Is janky a word? It feels right for how my body felt as I glided into a slow jog yesterday, one week after surgery and very little physical activity. (Sunday, we walked the dogs and I had to lay down for 45 minutes after. Monday, we walked around in Tom Brown and I felt fine.) My bones clicked and creaked upon each other but my heart and lungs were champs about it. I managed two miles but then my right incision felt like it was pulling. It screamed at me to stop so I cut the run short. But Lord, being out there on the path, working my entire body in that freeing manner, was just so awesome. As much as I tried to hold onto the last remaining hours of NO RUNNING, I really appreciated the act once I was doing it.

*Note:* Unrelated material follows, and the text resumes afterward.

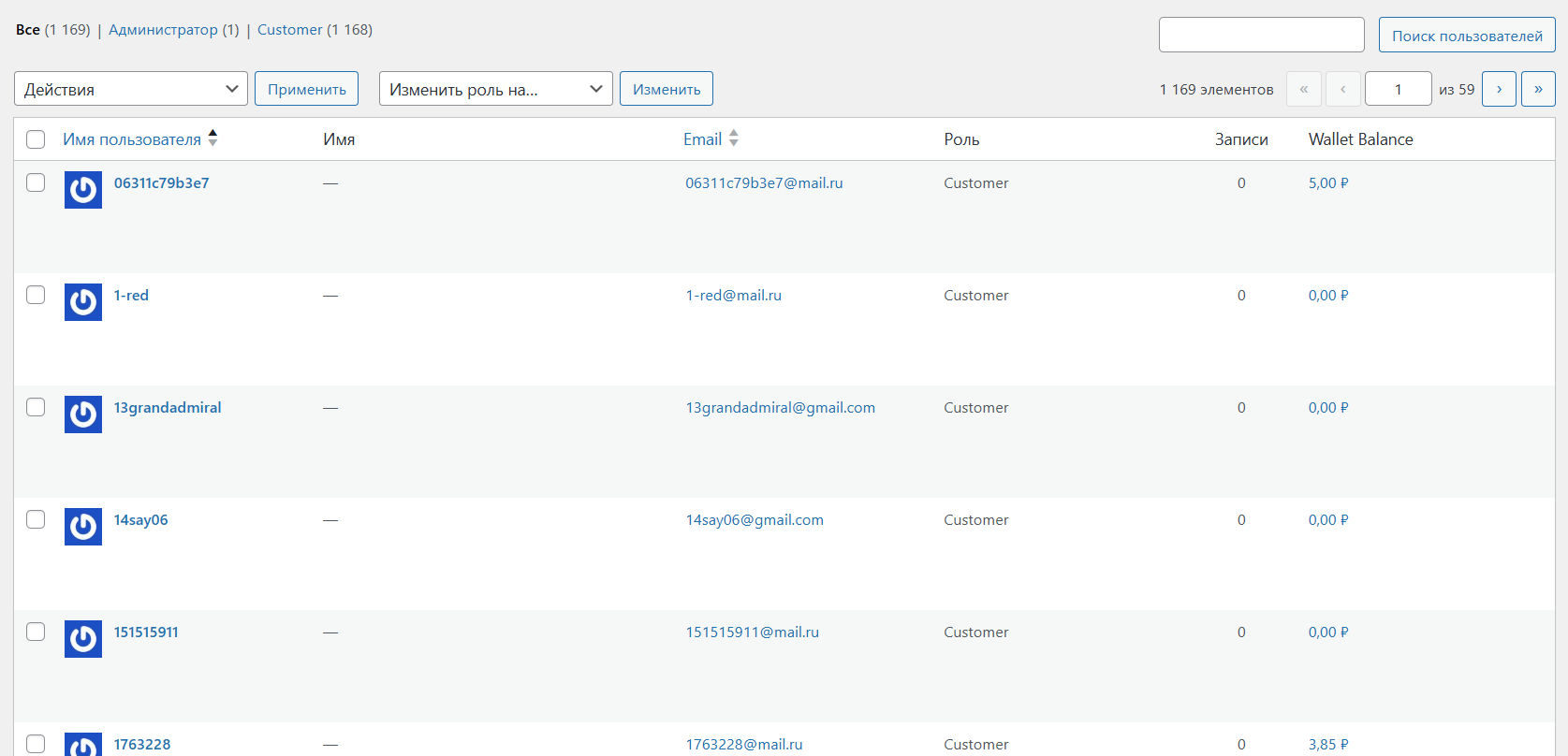This screenshot has width=1568, height=756.
Task: Filter users by Администратор role
Action: tap(163, 30)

So now I am mentally conflicted. I don’t WANNA run, I whine. But I know I must and I will and I’ll just accept it because I committed to the marathon and if I don’t, this baby belly fat will NEVER go away. There’s no reward without the hard work before it – I KNOW this – but hate to think about all those runs ahead of me that will inevitably suck at times and take up my Sunday mornings and… and… it’s all just too much!

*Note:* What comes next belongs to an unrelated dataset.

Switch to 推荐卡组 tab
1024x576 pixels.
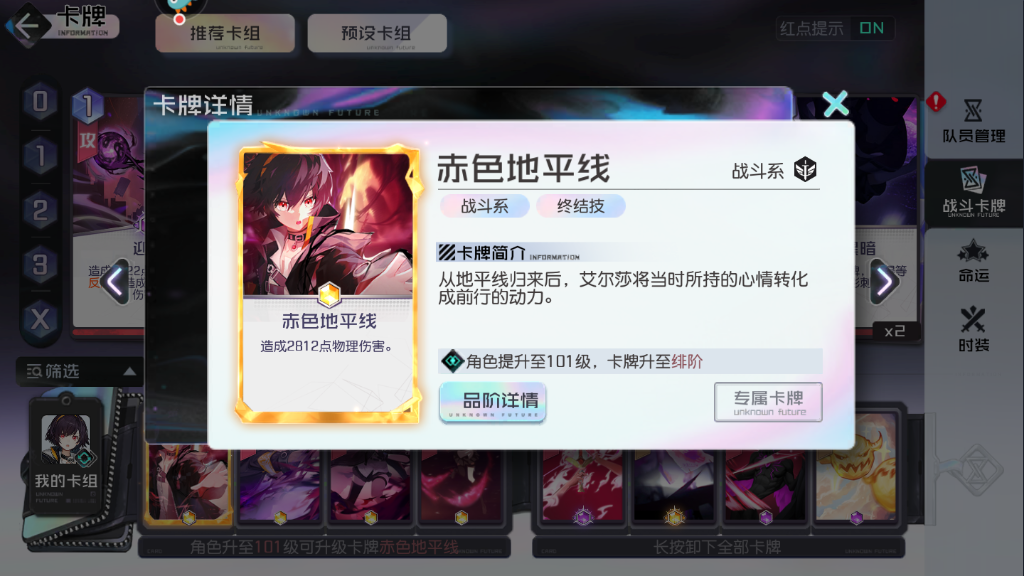pyautogui.click(x=225, y=33)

The upside to all this is a.) weight loss, b.) justification of eating what I want, and c.) Football Sundays. I know now why Ash loved them so much when he was training: you kick your ass from 5:30 AM until your long-ass run is over and then you sit on the couch for the rest of the afternoon and just watch football. Added bonus: fantasy implications. I love fantasy football and I really like my team this season. I’m stoked!
That’s pretty much where this post ends; I have no clever way to tie this together or any more observations. I am in a holding pattern right now but there is Fall in the not too distant future and pumpkin spice lattes and leaves and pumpkins soon… SOON.